The result must match the data exactly, line for line.

Stored items
+--
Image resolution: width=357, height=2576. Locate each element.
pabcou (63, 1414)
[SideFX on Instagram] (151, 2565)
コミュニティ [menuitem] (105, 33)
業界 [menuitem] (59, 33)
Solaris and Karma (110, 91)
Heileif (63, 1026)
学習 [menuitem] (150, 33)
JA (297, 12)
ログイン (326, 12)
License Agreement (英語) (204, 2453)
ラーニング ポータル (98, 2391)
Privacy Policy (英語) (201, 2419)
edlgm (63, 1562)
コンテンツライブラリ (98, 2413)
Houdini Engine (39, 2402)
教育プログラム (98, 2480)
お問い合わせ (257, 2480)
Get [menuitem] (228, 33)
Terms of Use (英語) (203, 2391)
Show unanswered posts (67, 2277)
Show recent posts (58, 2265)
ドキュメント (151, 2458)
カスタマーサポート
+--
== Written answer ==
Image resolution: width=357, height=2576. Locate each element.
pabcou (63, 1414)
[SideFX on Instagram] (151, 2565)
コミュニティ [menuitem] (105, 33)
業界 [menuitem] (59, 33)
Solaris and Karma (110, 91)
Heileif (63, 1026)
学習 [menuitem] (150, 33)
JA (297, 12)
ログイン (326, 12)
License Agreement (英語) (204, 2453)
ラーニング ポータル (98, 2391)
Privacy Policy (英語) (201, 2419)
edlgm (63, 1562)
コンテンツライブラリ (98, 2413)
Houdini Engine (39, 2402)
教育プログラム (98, 2480)
お問い合わせ (257, 2480)
Get [menuitem] (228, 33)
Terms of Use (英語) (203, 2391)
Show unanswered posts (67, 2277)
Show recent posts (58, 2265)
ドキュメント (151, 2458)
カスタマーサポート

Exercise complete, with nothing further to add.